The HID is coming from inside the Bunny!


Matt Neimeyer

Recommended Posts

Is there a way from the Bash Bunny shell to control what the Bash Bunny "does to" the host?

For example, if my payload just checks the OS version, connects to a Bash Bunny shell and starts a new script based on that? As one simple example, determining Windows XP (UAC evasion not required) vs Windows 7+ could be useful. Another case might be defaulting to, and then unloading, the ECM_ETHERNET module and replacing it with the RNDIS if we detect that we are on Windows.

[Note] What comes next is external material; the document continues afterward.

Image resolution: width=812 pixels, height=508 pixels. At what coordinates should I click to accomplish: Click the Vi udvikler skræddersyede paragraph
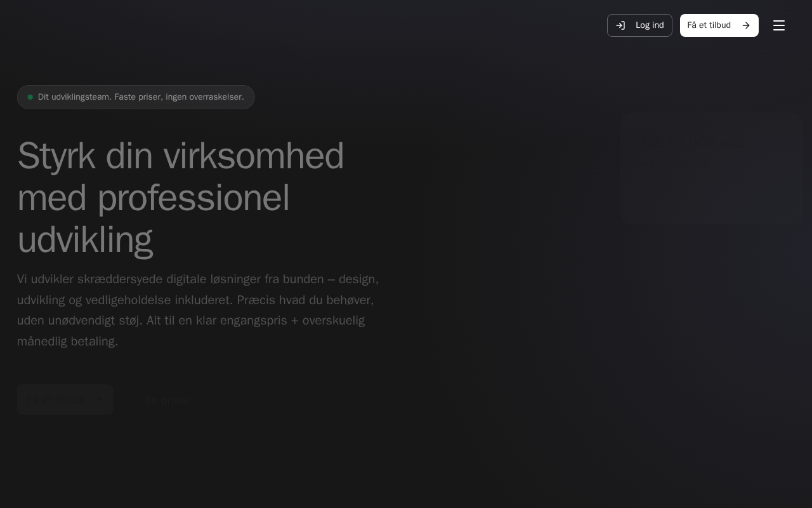click(198, 311)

I realize that the latter case might be better handled using the Switch to change payloads... but doing something like I'm thinking could give me, effectively, more than 2 payloads.

If I'm not using the right terminology I apologize... I'm just getting started. I can't find anything by searching but I could be looking for the wrong thing... In the long run some way to control what the Bunny does based on the Host OS would be useful.

Thanks!

Link to comment
Share on other sites

Only way I can even imagine this, especially with the changing of the ethernet mode would be extremely hard in HID but here is a shot.  Do not know the outcome.

1) HID mode and USB storage needs to be on.

2) HID mode will run 2 different lines, both will feed output back the the usb storage with a filename based off of the OS that line is built for.

Example of this is try running the powershell line to get you back the OS name with WMI. (I do believe you need admin to read WMI).

You will need to execute an escape to close whatever pops up on a box other than Linux and then turn the keystrokes for linux to get the OS name to be piped back to BB USb storage file and then the same for OSX.

In the end you should end up with only 1 file with valid entries.  Test for those valid entries and switch attack modes and what not based on that.  You could also run each command and test before running the next one to save time in case the OS you are on matches the first command.

 

This is all in theory as I have not tried it yet.

  • Upvote 1
Link to comment
Share on other sites

Okay... a little bit of research answered part of my own question and then my head exploded...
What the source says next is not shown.